[Source material Boundary: Start]
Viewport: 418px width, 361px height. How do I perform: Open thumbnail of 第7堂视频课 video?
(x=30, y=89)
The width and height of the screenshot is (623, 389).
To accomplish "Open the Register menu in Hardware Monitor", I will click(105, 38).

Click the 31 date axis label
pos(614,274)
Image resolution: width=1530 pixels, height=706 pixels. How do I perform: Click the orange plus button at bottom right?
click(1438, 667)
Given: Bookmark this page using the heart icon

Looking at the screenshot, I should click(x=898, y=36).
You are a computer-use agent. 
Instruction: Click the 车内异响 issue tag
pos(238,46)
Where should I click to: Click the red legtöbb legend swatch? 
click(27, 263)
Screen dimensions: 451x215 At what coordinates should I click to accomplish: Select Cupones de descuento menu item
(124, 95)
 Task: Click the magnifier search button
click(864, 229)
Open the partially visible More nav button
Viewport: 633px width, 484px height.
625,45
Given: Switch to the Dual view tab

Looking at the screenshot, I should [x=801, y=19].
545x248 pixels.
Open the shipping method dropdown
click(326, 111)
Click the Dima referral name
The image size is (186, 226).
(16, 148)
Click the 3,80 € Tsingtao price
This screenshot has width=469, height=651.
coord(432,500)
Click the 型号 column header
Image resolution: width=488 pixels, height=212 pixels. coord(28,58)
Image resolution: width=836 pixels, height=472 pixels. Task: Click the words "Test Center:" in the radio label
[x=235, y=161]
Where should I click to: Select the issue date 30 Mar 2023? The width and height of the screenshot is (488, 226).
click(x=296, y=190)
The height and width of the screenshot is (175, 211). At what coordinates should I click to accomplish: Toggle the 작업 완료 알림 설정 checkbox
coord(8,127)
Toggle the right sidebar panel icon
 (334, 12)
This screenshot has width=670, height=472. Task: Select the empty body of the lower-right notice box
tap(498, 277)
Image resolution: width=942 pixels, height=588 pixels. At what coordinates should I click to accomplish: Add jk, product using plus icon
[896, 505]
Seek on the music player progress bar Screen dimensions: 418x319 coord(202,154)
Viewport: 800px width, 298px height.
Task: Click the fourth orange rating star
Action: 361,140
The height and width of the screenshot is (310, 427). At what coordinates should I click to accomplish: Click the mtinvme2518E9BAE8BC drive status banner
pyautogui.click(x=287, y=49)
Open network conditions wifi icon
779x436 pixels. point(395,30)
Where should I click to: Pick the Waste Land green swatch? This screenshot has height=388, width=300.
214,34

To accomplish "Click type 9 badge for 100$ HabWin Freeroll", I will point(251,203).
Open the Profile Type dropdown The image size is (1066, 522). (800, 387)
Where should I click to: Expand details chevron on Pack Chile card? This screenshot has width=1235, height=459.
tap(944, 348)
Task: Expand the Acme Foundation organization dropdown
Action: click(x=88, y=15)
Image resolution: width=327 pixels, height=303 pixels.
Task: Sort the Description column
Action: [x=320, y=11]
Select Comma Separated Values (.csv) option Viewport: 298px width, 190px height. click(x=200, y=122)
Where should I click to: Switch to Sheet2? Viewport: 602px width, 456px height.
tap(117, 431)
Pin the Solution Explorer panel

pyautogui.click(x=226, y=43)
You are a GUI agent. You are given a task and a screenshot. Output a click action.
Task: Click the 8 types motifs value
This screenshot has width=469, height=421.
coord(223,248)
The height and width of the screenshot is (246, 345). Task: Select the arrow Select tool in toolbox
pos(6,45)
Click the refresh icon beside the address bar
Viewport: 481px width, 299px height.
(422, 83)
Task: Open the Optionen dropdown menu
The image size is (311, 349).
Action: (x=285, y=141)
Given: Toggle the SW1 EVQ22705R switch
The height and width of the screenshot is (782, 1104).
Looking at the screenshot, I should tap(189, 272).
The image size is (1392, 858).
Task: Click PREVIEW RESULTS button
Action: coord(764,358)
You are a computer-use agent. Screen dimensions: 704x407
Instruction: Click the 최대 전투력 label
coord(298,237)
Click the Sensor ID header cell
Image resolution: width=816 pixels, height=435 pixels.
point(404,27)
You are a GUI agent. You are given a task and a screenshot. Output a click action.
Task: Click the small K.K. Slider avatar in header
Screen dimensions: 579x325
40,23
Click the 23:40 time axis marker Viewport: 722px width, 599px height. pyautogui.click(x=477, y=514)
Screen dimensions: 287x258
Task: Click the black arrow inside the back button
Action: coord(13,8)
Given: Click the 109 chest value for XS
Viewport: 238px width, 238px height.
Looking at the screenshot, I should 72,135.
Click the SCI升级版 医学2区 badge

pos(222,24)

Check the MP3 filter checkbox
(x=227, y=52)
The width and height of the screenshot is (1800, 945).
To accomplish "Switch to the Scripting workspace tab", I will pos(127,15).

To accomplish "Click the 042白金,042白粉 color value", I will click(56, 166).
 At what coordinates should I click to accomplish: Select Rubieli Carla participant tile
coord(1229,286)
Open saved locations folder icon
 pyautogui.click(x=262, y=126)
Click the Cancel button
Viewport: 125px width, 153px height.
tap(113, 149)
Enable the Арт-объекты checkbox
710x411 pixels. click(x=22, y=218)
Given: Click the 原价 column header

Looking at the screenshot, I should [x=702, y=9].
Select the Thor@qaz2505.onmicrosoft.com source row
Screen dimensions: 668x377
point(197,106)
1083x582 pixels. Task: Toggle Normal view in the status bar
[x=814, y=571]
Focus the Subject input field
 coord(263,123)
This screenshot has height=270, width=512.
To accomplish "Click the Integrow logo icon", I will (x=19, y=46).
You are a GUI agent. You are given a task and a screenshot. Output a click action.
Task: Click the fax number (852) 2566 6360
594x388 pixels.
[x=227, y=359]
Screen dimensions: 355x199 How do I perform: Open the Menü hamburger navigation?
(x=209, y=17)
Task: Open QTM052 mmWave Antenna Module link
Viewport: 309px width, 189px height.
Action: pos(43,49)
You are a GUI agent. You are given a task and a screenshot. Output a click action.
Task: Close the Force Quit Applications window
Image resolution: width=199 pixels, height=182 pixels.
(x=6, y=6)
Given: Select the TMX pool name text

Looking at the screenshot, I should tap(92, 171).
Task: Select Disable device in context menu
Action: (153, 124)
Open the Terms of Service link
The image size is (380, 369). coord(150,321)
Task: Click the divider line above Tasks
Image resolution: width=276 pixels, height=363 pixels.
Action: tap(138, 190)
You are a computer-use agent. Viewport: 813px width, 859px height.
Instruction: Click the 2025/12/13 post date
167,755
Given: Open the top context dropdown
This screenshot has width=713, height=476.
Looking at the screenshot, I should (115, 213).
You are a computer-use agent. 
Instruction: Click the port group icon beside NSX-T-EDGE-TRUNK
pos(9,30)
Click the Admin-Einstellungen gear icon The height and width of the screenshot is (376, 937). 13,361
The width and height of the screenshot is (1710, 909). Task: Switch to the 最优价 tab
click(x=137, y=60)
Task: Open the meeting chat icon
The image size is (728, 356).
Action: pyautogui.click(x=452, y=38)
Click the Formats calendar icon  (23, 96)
[Source material Boundary: End]
Assignment
An exact transcription of the data above is required.

Result of the task
Viewport: 418px width, 361px height. How do I perform: Open thumbnail of 第7堂视频课 video?
(x=30, y=89)
The width and height of the screenshot is (623, 389).
To accomplish "Open the Register menu in Hardware Monitor", I will click(105, 38).

Click the 31 date axis label
pos(614,274)
Image resolution: width=1530 pixels, height=706 pixels. How do I perform: Click the orange plus button at bottom right?
click(1438, 667)
Given: Bookmark this page using the heart icon

Looking at the screenshot, I should click(x=898, y=36).
You are a computer-use agent. 
Instruction: Click the 车内异响 issue tag
pos(238,46)
Where should I click to: Click the red legtöbb legend swatch? 
click(27, 263)
Screen dimensions: 451x215 At what coordinates should I click to accomplish: Select Cupones de descuento menu item
(124, 95)
 Task: Click the magnifier search button
click(864, 229)
Open the partially visible More nav button
Viewport: 633px width, 484px height.
625,45
Given: Switch to the Dual view tab

Looking at the screenshot, I should [x=801, y=19].
545x248 pixels.
Open the shipping method dropdown
click(326, 111)
Click the Dima referral name
The image size is (186, 226).
(16, 148)
Click the 3,80 € Tsingtao price
This screenshot has width=469, height=651.
coord(432,500)
Click the 型号 column header
Image resolution: width=488 pixels, height=212 pixels. coord(28,58)
Image resolution: width=836 pixels, height=472 pixels. Task: Click the words "Test Center:" in the radio label
[x=235, y=161]
Where should I click to: Select the issue date 30 Mar 2023? The width and height of the screenshot is (488, 226).
click(x=296, y=190)
The height and width of the screenshot is (175, 211). At what coordinates should I click to accomplish: Toggle the 작업 완료 알림 설정 checkbox
coord(8,127)
Toggle the right sidebar panel icon
 (334, 12)
This screenshot has width=670, height=472. Task: Select the empty body of the lower-right notice box
tap(498, 277)
Image resolution: width=942 pixels, height=588 pixels. At what coordinates should I click to accomplish: Add jk, product using plus icon
[896, 505]
Seek on the music player progress bar Screen dimensions: 418x319 coord(202,154)
Viewport: 800px width, 298px height.
Task: Click the fourth orange rating star
Action: 361,140
The height and width of the screenshot is (310, 427). At what coordinates should I click to accomplish: Click the mtinvme2518E9BAE8BC drive status banner
pyautogui.click(x=287, y=49)
Open network conditions wifi icon
779x436 pixels. point(395,30)
Where should I click to: Pick the Waste Land green swatch? This screenshot has height=388, width=300.
214,34

To accomplish "Click type 9 badge for 100$ HabWin Freeroll", I will point(251,203).
Open the Profile Type dropdown The image size is (1066, 522). (800, 387)
Where should I click to: Expand details chevron on Pack Chile card? This screenshot has width=1235, height=459.
tap(944, 348)
Task: Expand the Acme Foundation organization dropdown
Action: click(x=88, y=15)
Image resolution: width=327 pixels, height=303 pixels.
Task: Sort the Description column
Action: [x=320, y=11]
Select Comma Separated Values (.csv) option Viewport: 298px width, 190px height. click(x=200, y=122)
Where should I click to: Switch to Sheet2? Viewport: 602px width, 456px height.
tap(117, 431)
Pin the Solution Explorer panel

pyautogui.click(x=226, y=43)
You are a GUI agent. You are given a task and a screenshot. Output a click action.
Task: Click the 8 types motifs value
This screenshot has width=469, height=421.
coord(223,248)
The height and width of the screenshot is (246, 345). Task: Select the arrow Select tool in toolbox
pos(6,45)
Click the refresh icon beside the address bar
Viewport: 481px width, 299px height.
(422, 83)
Task: Open the Optionen dropdown menu
The image size is (311, 349).
Action: (x=285, y=141)
Given: Toggle the SW1 EVQ22705R switch
The height and width of the screenshot is (782, 1104).
Looking at the screenshot, I should tap(189, 272).
The image size is (1392, 858).
Task: Click PREVIEW RESULTS button
Action: coord(764,358)
You are a computer-use agent. Screen dimensions: 704x407
Instruction: Click the 최대 전투력 label
coord(298,237)
Click the Sensor ID header cell
Image resolution: width=816 pixels, height=435 pixels.
point(404,27)
You are a GUI agent. You are given a task and a screenshot. Output a click action.
Task: Click the small K.K. Slider avatar in header
Screen dimensions: 579x325
40,23
Click the 23:40 time axis marker Viewport: 722px width, 599px height. pyautogui.click(x=477, y=514)
Screen dimensions: 287x258
Task: Click the black arrow inside the back button
Action: coord(13,8)
Given: Click the 109 chest value for XS
Viewport: 238px width, 238px height.
Looking at the screenshot, I should 72,135.
Click the SCI升级版 医学2区 badge

pos(222,24)

Check the MP3 filter checkbox
(x=227, y=52)
The width and height of the screenshot is (1800, 945).
To accomplish "Switch to the Scripting workspace tab", I will pos(127,15).

To accomplish "Click the 042白金,042白粉 color value", I will click(56, 166).
 At what coordinates should I click to accomplish: Select Rubieli Carla participant tile
coord(1229,286)
Open saved locations folder icon
 pyautogui.click(x=262, y=126)
Click the Cancel button
Viewport: 125px width, 153px height.
tap(113, 149)
Enable the Арт-объекты checkbox
710x411 pixels. click(x=22, y=218)
Given: Click the 原价 column header

Looking at the screenshot, I should [x=702, y=9].
Select the Thor@qaz2505.onmicrosoft.com source row
Screen dimensions: 668x377
point(197,106)
1083x582 pixels. Task: Toggle Normal view in the status bar
[x=814, y=571]
Focus the Subject input field
 coord(263,123)
This screenshot has height=270, width=512.
To accomplish "Click the Integrow logo icon", I will (x=19, y=46).
You are a GUI agent. You are given a task and a screenshot. Output a click action.
Task: Click the fax number (852) 2566 6360
594x388 pixels.
[x=227, y=359]
Screen dimensions: 355x199 How do I perform: Open the Menü hamburger navigation?
(x=209, y=17)
Task: Open QTM052 mmWave Antenna Module link
Viewport: 309px width, 189px height.
Action: pos(43,49)
You are a GUI agent. You are given a task and a screenshot. Output a click action.
Task: Close the Force Quit Applications window
Image resolution: width=199 pixels, height=182 pixels.
(x=6, y=6)
Given: Select the TMX pool name text

Looking at the screenshot, I should tap(92, 171).
Task: Select Disable device in context menu
Action: (153, 124)
Open the Terms of Service link
The image size is (380, 369). coord(150,321)
Task: Click the divider line above Tasks
Image resolution: width=276 pixels, height=363 pixels.
Action: tap(138, 190)
You are a computer-use agent. Viewport: 813px width, 859px height.
Instruction: Click the 2025/12/13 post date
167,755
Given: Open the top context dropdown
This screenshot has width=713, height=476.
Looking at the screenshot, I should (115, 213).
You are a computer-use agent. 
Instruction: Click the port group icon beside NSX-T-EDGE-TRUNK
pos(9,30)
Click the Admin-Einstellungen gear icon The height and width of the screenshot is (376, 937). 13,361
The width and height of the screenshot is (1710, 909). Task: Switch to the 最优价 tab
click(x=137, y=60)
Task: Open the meeting chat icon
The image size is (728, 356).
Action: pyautogui.click(x=452, y=38)
Click the Formats calendar icon  (23, 96)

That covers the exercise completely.